Григоровича обступили и закидали вопросами. Он отвечал охотно и весело.
– Если бы не Коронад Филиппович, – рассказывал Григорович, – не видать бы мне училища как ушей своих. Я, должно вам сказать, господа, явился в этот дом с весьма смутными представлениями о российской грамоте. О прочем и не говорю. Обстоятельства моего детства были несколько необыкновенны. Отец умер рано, оставив меня в деревне на руках у матери и бабушки. Обе они – природные француженки, говорили между собой только по-французски. И со мною тоже. Русскую речь перенял я от мужиков. В Москве обучался в пансионе у иностранца. Кое-как выучился по-русски читать и писать. Когда речь зашла о моем будущем, матушка не знала, куда меня девать. Поехала в Петербург, намереваясь пристроить в пансион или в кадетский корпус. Но по дороге в дилижансе познакомилась с дамой, ехавшей в столицу с целью сделать своего сына инженером. Она-то и порассказала матушке об нашем училище, которое считается лучшим военным учебным заведением в России, уверила, что инженерная служба не так тягостна, как военная. Дама ехала договариваться с капитаном Костомаровым о приготовлении сына к экзамену. Матушка к ней присоединилась. Так я очутился в этом доме на попечении Коронада Филипповича. Что сказать? Он был для меня находкой. Я же для него… Два года он бился со мною и не раз, верно, думал: «Ну, этот обязательно провалится на экзамене и меня посадит!» А я не провалился. Даже я. Понимаете?
– Как же? Каким образом?
– Чудом… Нет, кроме шуток, ведь за два года я кое-чему выучился. К тому же мне повезло. Выручили французский язык и рисование.
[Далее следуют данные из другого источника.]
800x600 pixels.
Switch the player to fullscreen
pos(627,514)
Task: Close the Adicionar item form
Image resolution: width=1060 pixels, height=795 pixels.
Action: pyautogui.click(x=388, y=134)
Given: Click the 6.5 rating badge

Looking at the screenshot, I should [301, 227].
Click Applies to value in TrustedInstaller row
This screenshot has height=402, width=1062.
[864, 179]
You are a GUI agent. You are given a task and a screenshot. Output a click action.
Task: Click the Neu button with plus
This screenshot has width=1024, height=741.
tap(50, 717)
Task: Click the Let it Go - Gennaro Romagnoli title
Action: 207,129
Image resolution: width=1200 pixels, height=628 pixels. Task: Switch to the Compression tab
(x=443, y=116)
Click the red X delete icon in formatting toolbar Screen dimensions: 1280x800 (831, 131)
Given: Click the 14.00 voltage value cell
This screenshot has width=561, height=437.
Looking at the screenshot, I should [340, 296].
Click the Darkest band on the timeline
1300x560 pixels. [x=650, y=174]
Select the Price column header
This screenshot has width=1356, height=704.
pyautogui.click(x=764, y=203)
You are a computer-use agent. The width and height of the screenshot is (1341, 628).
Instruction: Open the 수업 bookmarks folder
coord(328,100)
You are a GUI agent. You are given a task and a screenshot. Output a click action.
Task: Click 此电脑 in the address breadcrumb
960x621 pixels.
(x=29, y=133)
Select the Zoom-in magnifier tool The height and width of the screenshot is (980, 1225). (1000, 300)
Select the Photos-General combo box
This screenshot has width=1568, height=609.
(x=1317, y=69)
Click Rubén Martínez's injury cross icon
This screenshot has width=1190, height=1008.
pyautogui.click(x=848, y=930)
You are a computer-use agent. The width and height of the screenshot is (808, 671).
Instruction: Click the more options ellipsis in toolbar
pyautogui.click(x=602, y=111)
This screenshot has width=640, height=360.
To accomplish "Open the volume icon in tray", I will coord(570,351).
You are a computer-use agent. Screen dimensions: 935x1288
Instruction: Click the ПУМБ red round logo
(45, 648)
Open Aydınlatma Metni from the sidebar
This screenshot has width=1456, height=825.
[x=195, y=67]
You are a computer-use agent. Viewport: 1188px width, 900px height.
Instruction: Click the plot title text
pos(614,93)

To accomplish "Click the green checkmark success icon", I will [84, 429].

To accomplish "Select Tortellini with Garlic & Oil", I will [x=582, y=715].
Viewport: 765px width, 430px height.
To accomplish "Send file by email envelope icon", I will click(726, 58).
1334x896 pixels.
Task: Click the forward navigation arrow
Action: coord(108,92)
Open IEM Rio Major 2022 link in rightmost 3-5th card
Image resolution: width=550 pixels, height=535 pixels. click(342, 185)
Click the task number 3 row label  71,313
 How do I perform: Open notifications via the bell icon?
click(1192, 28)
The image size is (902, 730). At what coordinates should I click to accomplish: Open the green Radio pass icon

– А страшно вам было, когда сдавали экзамены?
– Мне – очень. Да вы со мной не равняйтесь.
– А как все происходило?
– Ну, вошел я в залу. Длинный стол с красным сукном. За столом сам генерал Шаренгорст и множество офицеров. Всего толком не помню: поджилки тряслись, в глазах – туман. Помню голос Шаренгорста: «Как хорошо он говорит по-французски! Как хорошо!» И голос инспектора Ломновского на экзамене по рисованию: «Посмотрите, господа, как рисует! Молодец, видно, что хорошо учился!» Это и вывезло. А вы не робейте. Вы – дело другое: все, верно, превзошли. Костомаровцы. У вас не будет осечки.
– А ученье вам нравится? – спросил вдруг Федор.
– Да как вам сказать… – уклонился Григорович. – У меня другие стремления.
– Какие же, осмелюсь спросить?
– Вот встретимся с вами в училище, тогда и потолкуем, – пообещал Григорович. – А пока – до свиданья. До скорого свиданья, господа.
И Григорович помахал на прощанье рукой.